After the data sets are read from the database, the CPU develops a data tree. FIG. 42 is a schematic diagram showing an example of a data tree used by a conventional application program. As shown in FIG. 42, in conventional application programs, data trees t1 and t2 are established for each associated data set, and the respective data trees t1 and t2 store setting value data at leaf nodes, and store setting parameter data at intermediate nodes between a root node and the leaf nodes. Using the above example, a data tree t1 is constructed by the intermediate node [item=HGB] and leaf node [display units=g/dL] from the data set in which the setting parameter data are [item=HGB], and setting value data are [display units=g/dL]; and a data tree t2 is constructed by the intermediate node [username=Admin] and the leaf node [data change authority=YES] from the data set in which the setting parameter data are [username=Admin], and the setting value data are [data change authority=YES]. Thus, when an application program is executed and [item=HGB] is the setting parameter, the data tree t1 is searched from the root node, [display units=g/dL] is retrieved as setting value data, and [display units of the item HGB are g/dL] is set as the setting content.

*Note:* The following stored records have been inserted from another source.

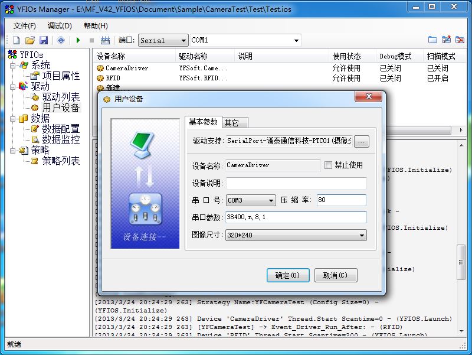Screen dimensions: 472x355
Task: Click the gray Stop square icon
Action: (91, 40)
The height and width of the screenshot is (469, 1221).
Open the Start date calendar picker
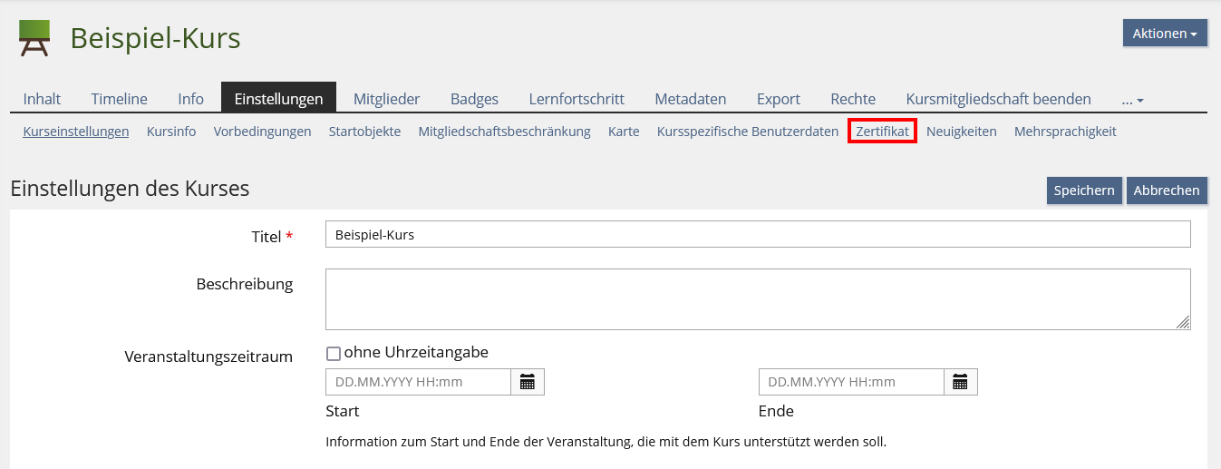point(528,382)
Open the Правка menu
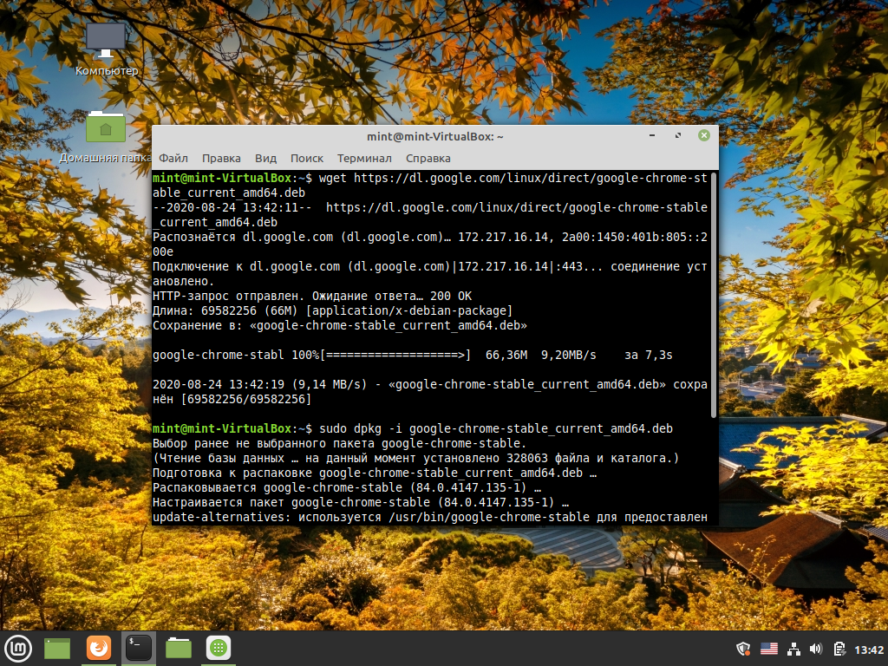888x666 pixels. 221,159
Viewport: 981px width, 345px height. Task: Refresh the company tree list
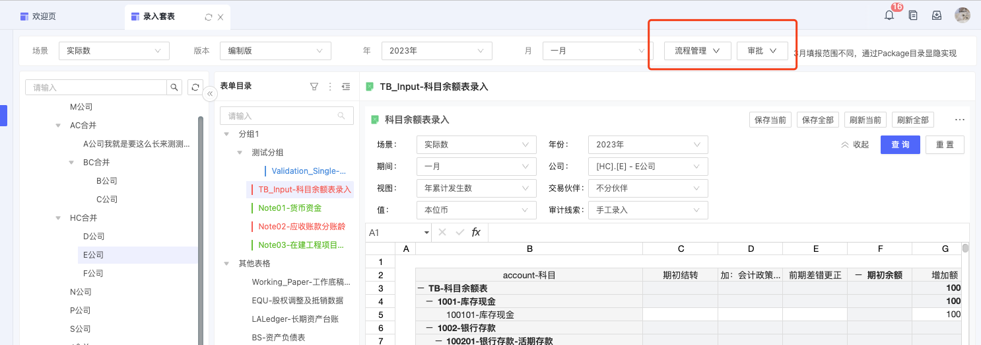195,87
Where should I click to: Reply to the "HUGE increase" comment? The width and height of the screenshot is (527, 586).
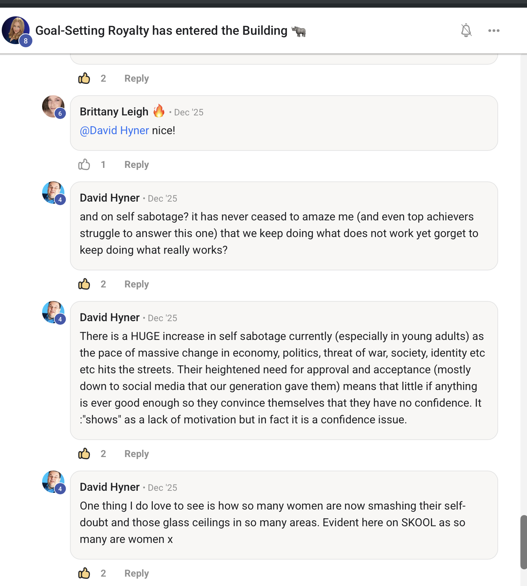click(x=136, y=454)
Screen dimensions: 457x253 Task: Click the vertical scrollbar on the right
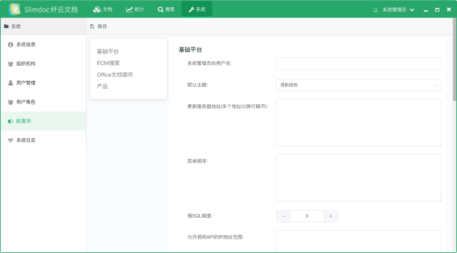tap(454, 60)
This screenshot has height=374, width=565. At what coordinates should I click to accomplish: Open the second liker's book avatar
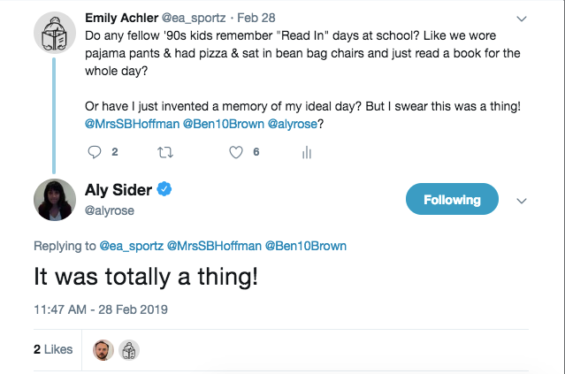[x=129, y=350]
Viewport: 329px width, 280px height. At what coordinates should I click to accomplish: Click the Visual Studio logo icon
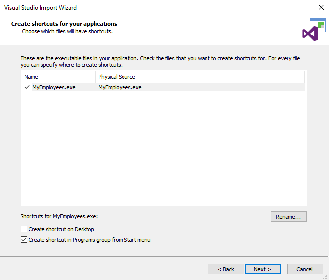click(314, 30)
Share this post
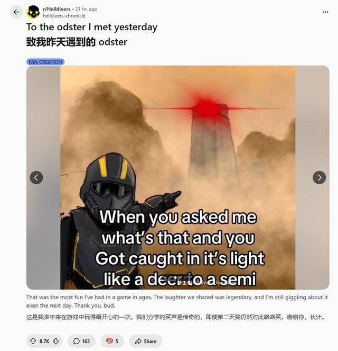 tap(146, 341)
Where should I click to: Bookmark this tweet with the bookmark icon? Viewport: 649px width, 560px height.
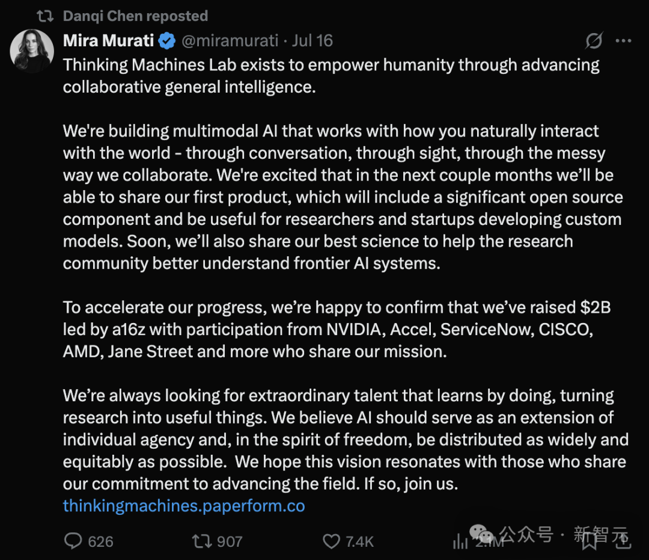coord(590,541)
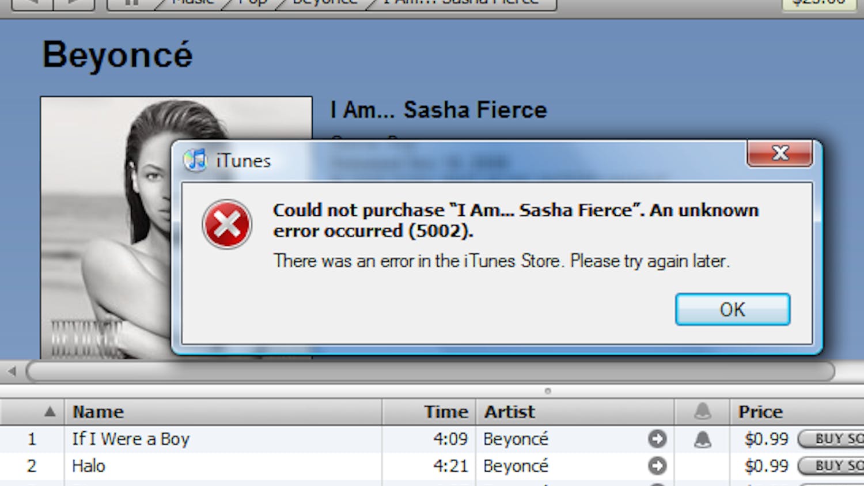This screenshot has height=486, width=864.
Task: Sort by the ringtone bell column header
Action: click(702, 412)
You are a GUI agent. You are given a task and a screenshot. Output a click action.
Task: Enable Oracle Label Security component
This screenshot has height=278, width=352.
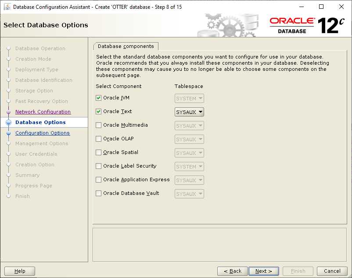tap(98, 166)
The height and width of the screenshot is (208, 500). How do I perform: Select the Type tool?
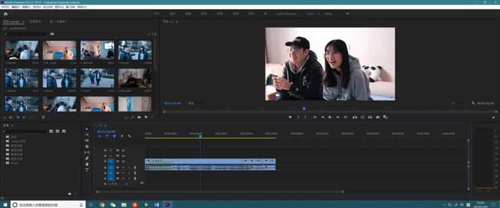[87, 170]
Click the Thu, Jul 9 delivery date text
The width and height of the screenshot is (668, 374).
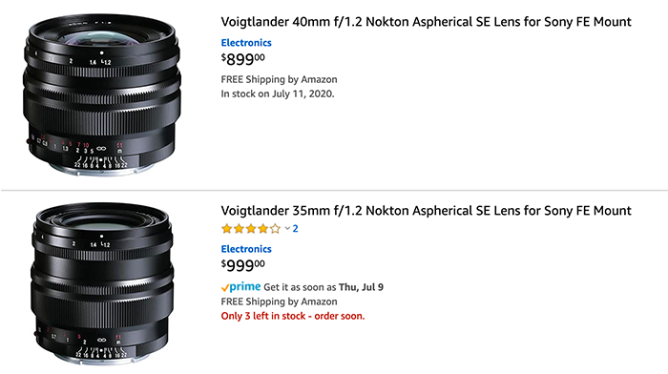click(x=361, y=287)
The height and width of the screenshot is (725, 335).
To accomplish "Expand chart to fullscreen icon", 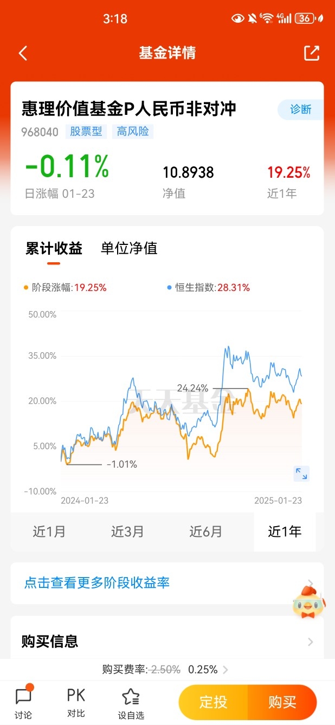I will tap(301, 474).
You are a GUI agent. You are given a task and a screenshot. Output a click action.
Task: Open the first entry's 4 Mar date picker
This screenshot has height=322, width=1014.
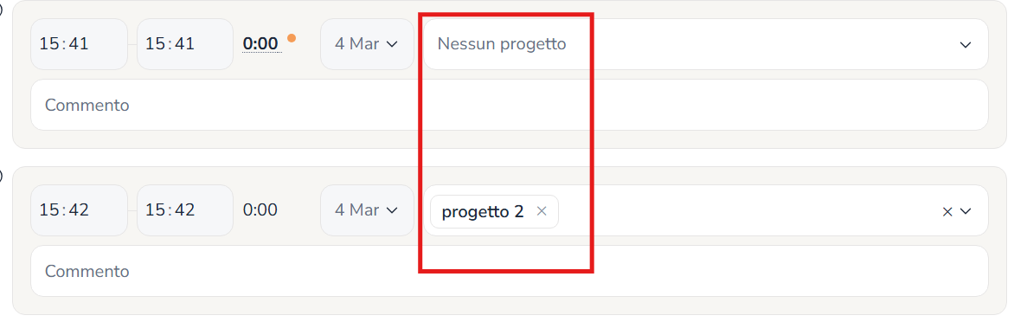367,44
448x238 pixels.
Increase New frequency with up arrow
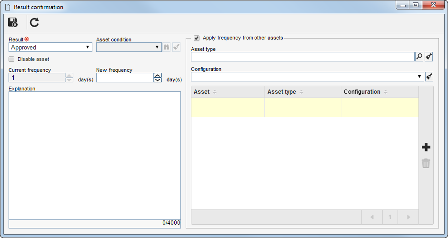(158, 75)
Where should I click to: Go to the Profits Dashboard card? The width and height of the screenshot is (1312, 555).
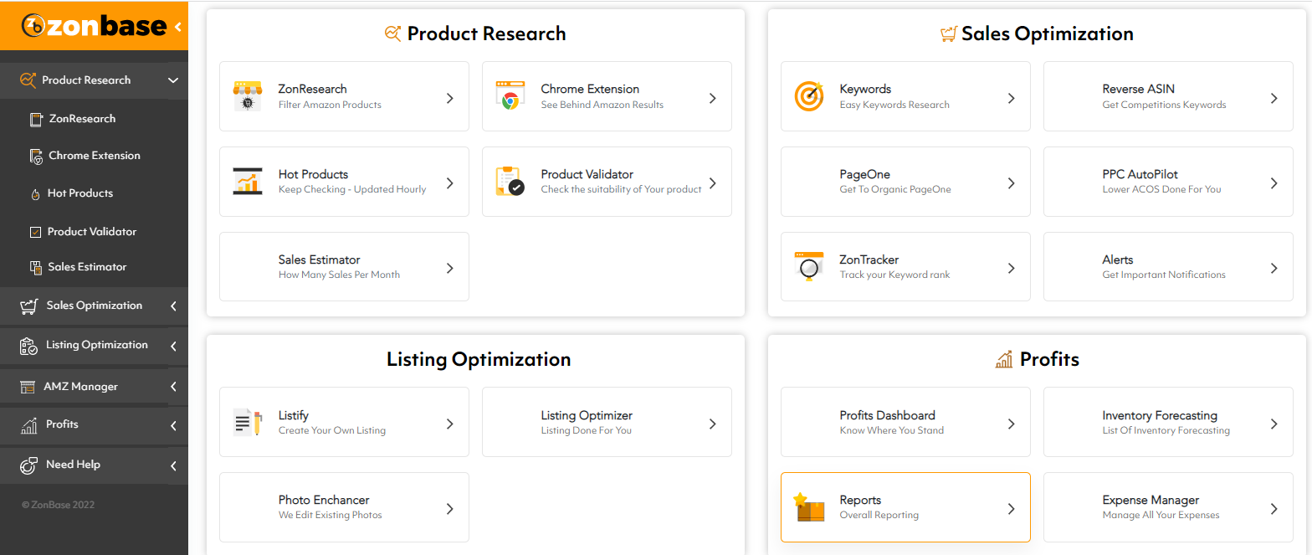click(x=905, y=422)
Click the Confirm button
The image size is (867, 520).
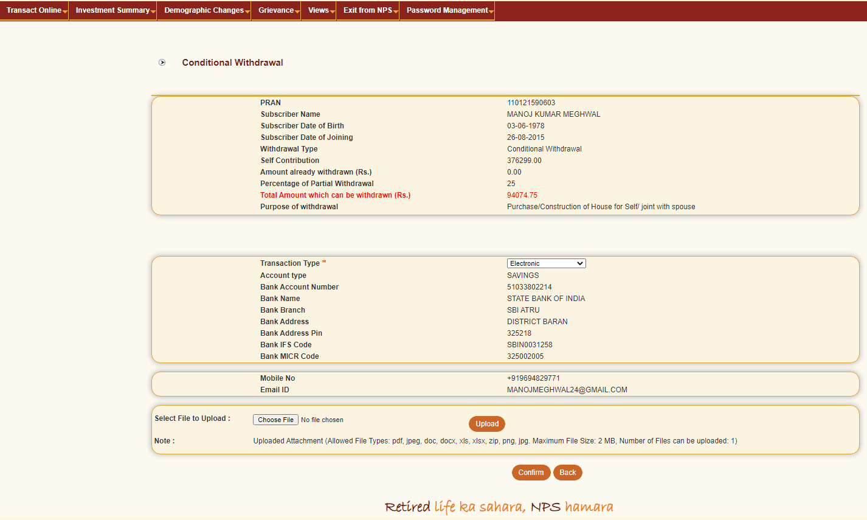[x=531, y=472]
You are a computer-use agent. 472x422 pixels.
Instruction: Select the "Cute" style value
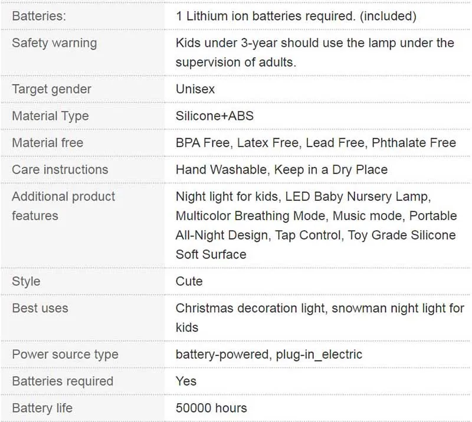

When [username=Admin] is the setting parameter, the data tree t2 is searched from the root node, [data change authority=YES] is retrieved as setting value data, and [username “Admin” has data change authority] is set as the setting content.
In such conventional application programs, the previously described tree structures must be greatly changed when the functions of the application program are changed by version upgrades and the like for the reasons described below.
An example in which the function [display units for each item are modifiable by each user] is added is described below. FIG. 43 is a schematic diagram showing an example of a data tree when a function is added to a conventional application program. Using the example, when the setting content is changed to [display units are “g/dL” for display item “HGB” of username “Admin”], a data set is created in which the setting parameters are [username=Admin] and [item=HGB], and the setting value data are [display units=g/dL]; when the setting content is changed to [display units are g/L for the display item [HGB] in [username=User1], a data set is created in which the setting parameters are [username=User1] and [item=HGB], and the setting value data are [display units=g/L]. In this case, since the setting parameter [username] is in both data sets, the [username] node is directly linked to the root node, and the [item] node and [data change authority] node are linked at lower levels, as shown in FIG. 43. Furthermore, the [display units] leaf node is linked at a tier below the [item] node. Thus, the data tree t1 and data tree t2 shown in FIG. 42 are merged to create a larger data tree t3.
When the setting functions of an application program are modified in this way, the change in the tree structure extends to the part of the setting function that were not changed (in the example, setting functions related to data modifying authority) in conjunction with the substantial changes to the tree structure of the setting values. Accordingly, in a design revision of the application program, it is necessary to change not only the parts of the application program related to the modified function settings, but also the parts related to the unmodified function settings. Thus, when a setting function is modified in conventional application programs, many development processes are necessary, which leads to the problem of increased development cost.